▶ Objectif A
Reproduisez à l'identique le passage du texte fourni qui va de « En quelques lignes » jusqu'à « ne s'attarde jamais. ».

A l'heure d'Internet, la mode est au grignotage. On picore du savoir, des idées et bien sûr des histoires. Le livre de Jean-Jacques Breton correspond parfaitement à cette pratique. L'auteur connaît bien son domaine. Il travaille au département Livres à la Réunion des musées nationaux. Sa fréquentation d'ouvrages très sérieux dans lesquels on trouve des pépites d'érudition lui a donné l'envie de quelque chose de très différent. Et le tout forme ces Petites histoires de l'histoire de l'art.
En quelques lignes ou en une page tout au plus, on apprend, on survole, on oublie certainement, mais on entre dans un univers quelquefois un peu trop confisqué par les spécialistes qui en ont fait une vaste demeure impressionnante et austère. Alors que c'est tout l'inverse quand on prend la peine d'aller fouiller dans les détails, ceux sur lesquels justement on ne s'attarde jamais.
Sur le principe des Miscellanées de Mr. Schott publiées chez Allia (200 000 exemplaires vendus depuis 2005), nous parcourons l'histoire de l'art à sauts et à gambades en suivant quelques thèmes : chefs-d'oeuvre, finances, critique, modèles, mort.
On passe du "syndrome de Stendhal", qui saisit les Japonais éprouvés par la visite de trop de musées en peu de temps à Soutine, qui laissait pourrir dans son appartement des carcasses de boeuf à force de retravailler sur son sujet saignant. On s'émeut devant la modestie de Chagall, on surprend Malraux qui fait retailler à Marseille des pierres découpées à Angkor et on apprend qu'un escroc a réussi à fourguer un faux Vermeer à Goering.

▶ Lignes disponibles
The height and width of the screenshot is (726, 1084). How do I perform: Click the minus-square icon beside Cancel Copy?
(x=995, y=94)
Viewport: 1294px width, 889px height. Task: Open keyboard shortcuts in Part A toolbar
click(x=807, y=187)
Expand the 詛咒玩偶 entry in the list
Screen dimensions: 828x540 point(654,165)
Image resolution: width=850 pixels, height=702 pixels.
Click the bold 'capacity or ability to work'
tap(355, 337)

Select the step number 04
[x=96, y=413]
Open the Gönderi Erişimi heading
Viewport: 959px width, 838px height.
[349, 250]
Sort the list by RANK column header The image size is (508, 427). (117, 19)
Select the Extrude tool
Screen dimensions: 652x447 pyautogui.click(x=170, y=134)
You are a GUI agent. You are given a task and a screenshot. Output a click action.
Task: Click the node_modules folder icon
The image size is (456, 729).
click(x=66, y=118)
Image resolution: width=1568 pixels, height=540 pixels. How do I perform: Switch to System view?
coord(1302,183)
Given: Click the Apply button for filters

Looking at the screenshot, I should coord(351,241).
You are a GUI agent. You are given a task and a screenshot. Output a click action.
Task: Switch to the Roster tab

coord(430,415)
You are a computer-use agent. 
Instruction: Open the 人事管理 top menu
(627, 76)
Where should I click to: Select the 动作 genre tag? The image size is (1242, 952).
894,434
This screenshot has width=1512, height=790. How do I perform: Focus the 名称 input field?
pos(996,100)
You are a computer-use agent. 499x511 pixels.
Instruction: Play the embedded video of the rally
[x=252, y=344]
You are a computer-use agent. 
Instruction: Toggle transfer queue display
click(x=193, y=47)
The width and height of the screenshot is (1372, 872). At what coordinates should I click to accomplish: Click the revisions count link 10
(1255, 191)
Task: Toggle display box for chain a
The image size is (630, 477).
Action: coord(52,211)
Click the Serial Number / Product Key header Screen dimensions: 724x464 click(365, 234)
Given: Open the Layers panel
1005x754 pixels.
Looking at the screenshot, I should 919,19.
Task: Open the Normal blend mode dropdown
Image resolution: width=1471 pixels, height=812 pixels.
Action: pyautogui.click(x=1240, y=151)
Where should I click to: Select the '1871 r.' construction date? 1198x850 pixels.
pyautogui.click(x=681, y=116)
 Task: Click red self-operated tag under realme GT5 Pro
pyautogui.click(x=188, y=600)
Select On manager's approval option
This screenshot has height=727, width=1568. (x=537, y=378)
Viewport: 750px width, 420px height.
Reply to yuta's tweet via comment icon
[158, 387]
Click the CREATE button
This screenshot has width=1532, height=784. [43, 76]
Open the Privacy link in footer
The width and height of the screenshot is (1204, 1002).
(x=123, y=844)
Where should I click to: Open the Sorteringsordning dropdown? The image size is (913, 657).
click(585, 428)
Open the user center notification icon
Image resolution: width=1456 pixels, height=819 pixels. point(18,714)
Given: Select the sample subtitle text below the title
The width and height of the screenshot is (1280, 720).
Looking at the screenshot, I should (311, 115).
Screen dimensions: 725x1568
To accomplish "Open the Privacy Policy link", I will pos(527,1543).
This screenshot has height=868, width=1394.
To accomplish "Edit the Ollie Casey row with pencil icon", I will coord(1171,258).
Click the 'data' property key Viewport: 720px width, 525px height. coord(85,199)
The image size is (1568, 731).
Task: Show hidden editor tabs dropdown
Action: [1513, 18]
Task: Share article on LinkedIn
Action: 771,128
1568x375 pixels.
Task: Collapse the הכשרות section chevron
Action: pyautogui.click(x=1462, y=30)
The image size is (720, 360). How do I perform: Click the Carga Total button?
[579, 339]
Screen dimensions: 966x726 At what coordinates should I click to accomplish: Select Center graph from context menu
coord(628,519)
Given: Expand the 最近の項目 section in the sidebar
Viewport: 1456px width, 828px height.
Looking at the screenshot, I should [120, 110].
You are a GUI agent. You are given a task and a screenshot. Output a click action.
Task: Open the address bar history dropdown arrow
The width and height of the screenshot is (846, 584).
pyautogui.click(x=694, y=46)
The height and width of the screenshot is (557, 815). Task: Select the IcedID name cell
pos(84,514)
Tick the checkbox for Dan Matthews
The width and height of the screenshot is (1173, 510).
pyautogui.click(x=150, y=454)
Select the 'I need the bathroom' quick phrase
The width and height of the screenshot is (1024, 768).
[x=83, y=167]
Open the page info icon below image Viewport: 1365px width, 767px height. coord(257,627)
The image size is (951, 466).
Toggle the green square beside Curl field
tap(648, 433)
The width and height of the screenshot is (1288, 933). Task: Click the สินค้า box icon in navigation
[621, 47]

▶ Objectif B
Parmi les lignes disponibles, exprimez sous forme de liste JSON de chaînes, à raison d'une chaîne par ligne et sans les lignes vides, tout ce qui va de la ligne contenant « This screenshot has height=868, width=1394. » jusqu'à celle contenant « I will coord(1171,258). », ces deux lignes comprises.

▶ Bonne réponse A
En quelques lignes ou en une page tout au plus, on apprend, on survole, on oublie certainement, mais on entre dans un univers quelquefois un peu trop confisqué par les spécialistes qui en ont fait une vaste demeure impressionnante et austère. Alors que c'est tout l'inverse quand on prend la peine d'aller fouiller dans les détails, ceux sur lesquels justement on ne s'attarde jamais.

▶ Bonne réponse B
[
  "This screenshot has height=868, width=1394.",
  "To accomplish \"Edit the Ollie Casey row with pencil icon\", I will coord(1171,258)."
]